大戸屋ホールディングスの定時株主総会に向かう株主=23日、東京都新宿区(永田岳彦撮影)【拡大】
この人事に関し窪田社長は「降格というのは事実ではない。意思決定のスピードアップを図るため専務や常務などの肩書を廃止した」と説明。智仁氏の辞任も「今年2月24日に智仁氏が私の部屋を訪れ、『一身上の都合で取締役を辞任したい』との申し出があった」と明らかにした。その上で、「その場で慰留もしたが、智仁氏の意思が固いため辞任届を受理した」と述べ、辞任はあくまでも本人の意思であることを強調した。
1年前の体制は久実氏が海外戦略を担当し、久実氏が指名した窪田社長が国内を担う二枚看板だった。智仁氏が常務を務め、社外取締役も含め久実氏に近いメンバーをそろえていた。
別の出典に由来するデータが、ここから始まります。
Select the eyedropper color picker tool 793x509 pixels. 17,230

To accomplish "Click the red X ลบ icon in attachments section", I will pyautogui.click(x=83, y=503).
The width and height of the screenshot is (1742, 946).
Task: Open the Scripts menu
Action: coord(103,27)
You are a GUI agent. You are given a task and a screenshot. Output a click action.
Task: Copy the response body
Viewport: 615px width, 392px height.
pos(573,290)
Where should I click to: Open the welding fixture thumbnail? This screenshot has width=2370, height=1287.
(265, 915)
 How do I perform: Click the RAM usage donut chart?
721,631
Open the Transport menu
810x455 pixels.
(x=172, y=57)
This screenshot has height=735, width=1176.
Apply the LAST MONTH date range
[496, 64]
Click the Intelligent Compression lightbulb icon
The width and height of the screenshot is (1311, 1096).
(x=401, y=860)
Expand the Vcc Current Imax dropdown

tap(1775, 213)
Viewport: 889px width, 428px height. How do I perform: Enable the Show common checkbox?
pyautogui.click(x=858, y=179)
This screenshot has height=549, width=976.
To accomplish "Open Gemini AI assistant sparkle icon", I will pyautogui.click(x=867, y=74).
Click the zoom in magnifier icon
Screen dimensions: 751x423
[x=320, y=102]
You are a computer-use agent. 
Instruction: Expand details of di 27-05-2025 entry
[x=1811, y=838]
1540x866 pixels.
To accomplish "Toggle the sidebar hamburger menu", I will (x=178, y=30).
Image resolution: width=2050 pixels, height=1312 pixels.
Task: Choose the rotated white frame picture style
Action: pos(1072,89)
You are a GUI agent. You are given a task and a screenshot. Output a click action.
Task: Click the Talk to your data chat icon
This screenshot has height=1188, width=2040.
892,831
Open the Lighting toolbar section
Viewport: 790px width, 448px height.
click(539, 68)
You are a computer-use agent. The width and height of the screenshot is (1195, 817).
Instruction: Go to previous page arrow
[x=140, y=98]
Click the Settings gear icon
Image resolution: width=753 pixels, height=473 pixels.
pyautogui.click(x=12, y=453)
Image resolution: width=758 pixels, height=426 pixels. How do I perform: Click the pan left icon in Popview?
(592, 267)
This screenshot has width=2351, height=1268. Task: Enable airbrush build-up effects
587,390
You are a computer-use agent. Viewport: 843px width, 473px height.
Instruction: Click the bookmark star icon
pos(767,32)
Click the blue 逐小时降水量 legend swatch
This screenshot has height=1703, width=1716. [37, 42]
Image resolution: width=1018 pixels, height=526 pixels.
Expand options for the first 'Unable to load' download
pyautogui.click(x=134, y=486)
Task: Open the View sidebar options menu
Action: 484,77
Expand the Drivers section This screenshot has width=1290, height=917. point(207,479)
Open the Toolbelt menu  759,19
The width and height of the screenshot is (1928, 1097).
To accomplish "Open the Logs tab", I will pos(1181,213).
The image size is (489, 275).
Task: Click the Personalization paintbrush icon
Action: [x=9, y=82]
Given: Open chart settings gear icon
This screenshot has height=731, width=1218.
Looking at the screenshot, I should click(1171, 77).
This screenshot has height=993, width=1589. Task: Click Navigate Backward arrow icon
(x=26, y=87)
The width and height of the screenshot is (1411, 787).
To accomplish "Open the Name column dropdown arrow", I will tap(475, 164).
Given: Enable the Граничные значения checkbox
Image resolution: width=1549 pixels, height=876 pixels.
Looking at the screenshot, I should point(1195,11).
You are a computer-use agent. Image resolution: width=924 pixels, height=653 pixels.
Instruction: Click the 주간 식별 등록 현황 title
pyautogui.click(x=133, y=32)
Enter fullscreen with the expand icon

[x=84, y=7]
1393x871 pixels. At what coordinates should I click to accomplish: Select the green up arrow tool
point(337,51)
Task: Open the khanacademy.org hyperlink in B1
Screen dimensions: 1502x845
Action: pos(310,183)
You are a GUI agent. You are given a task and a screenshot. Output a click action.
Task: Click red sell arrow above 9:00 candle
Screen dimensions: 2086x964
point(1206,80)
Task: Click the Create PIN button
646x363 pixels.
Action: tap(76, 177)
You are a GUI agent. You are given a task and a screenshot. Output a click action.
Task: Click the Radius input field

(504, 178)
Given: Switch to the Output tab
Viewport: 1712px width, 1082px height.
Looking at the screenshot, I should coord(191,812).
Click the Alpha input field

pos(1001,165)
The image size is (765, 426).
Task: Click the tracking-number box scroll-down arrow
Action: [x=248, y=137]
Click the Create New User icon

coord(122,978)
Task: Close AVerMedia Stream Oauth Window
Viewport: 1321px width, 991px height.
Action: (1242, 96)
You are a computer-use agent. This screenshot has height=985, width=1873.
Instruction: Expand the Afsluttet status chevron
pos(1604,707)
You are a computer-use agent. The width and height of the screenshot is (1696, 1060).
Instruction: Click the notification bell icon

これに対して新体制は窪田氏が再任され、主力取引銀行出身で相談役兼最高顧問の河合直忠氏(71)が中枢に復帰。久実氏の兄で医師の教雄氏(59)が加わる。一方でこれまで取締役だった8人のうち5人が退任する。
智仁氏はこれまでの産経新聞の取材に「取締役会はうまく機能していた。メンバーを一気に入れ替えるのは疑問だ」と述べ、不満を表明していた。会社側が提案した人事案は、見方によっては創業者の久実氏に近い人物を排除したとも受け取れる内容だからだ。